Every time I hear the creation tales, I scoff a little. Who would bother making such ridiculous things as the blue-footed booby, or a Taonius squid? But maybe the creators were using image-to-image translation, based on training an algorithm with something. Something that was... perhaps trained on 2,000 cat photos.
Using Google’s open-source machine-learning project called Tensorflow, Christopher Hesse created edges2cats, where you draw a design and it’s filled in with... cat.

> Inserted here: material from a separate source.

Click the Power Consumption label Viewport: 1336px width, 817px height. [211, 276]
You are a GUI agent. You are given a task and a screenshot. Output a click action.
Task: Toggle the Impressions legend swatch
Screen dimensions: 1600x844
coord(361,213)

This doesn’t really work with my cat drawings, I notice:
I am not the only person making terrible cats, either:
“Some of the pictures look especially creepy, I think because it's easier to notice when an animal looks wrong, especially around the eyes,” Hesse writes. “The auto-detected edges are not very good and in many cases didn't detect the cat's eyes, making it a bit worse for training the image translation model.”
So the attempted cats were horror monsters. Maybe some of that is problems with the machine learning algo, maybe some of that is that we’re not so good at drawing, especially edges. But we were definitely getting some creep-out vibes. I mean, haven’t you asked Siri where you should bury the bodies? So that’s when we decided to see what happened with... other inputs:
Anyway, it seems to me that machine learning is going to run very hard into human trolling, where people immediately try to see how far it will go, breaking it in interesting ways — much as one intrepid reporter has broken Madden. AI seems full of such promise for horror-beasts, and the apocalypse can always use more of those.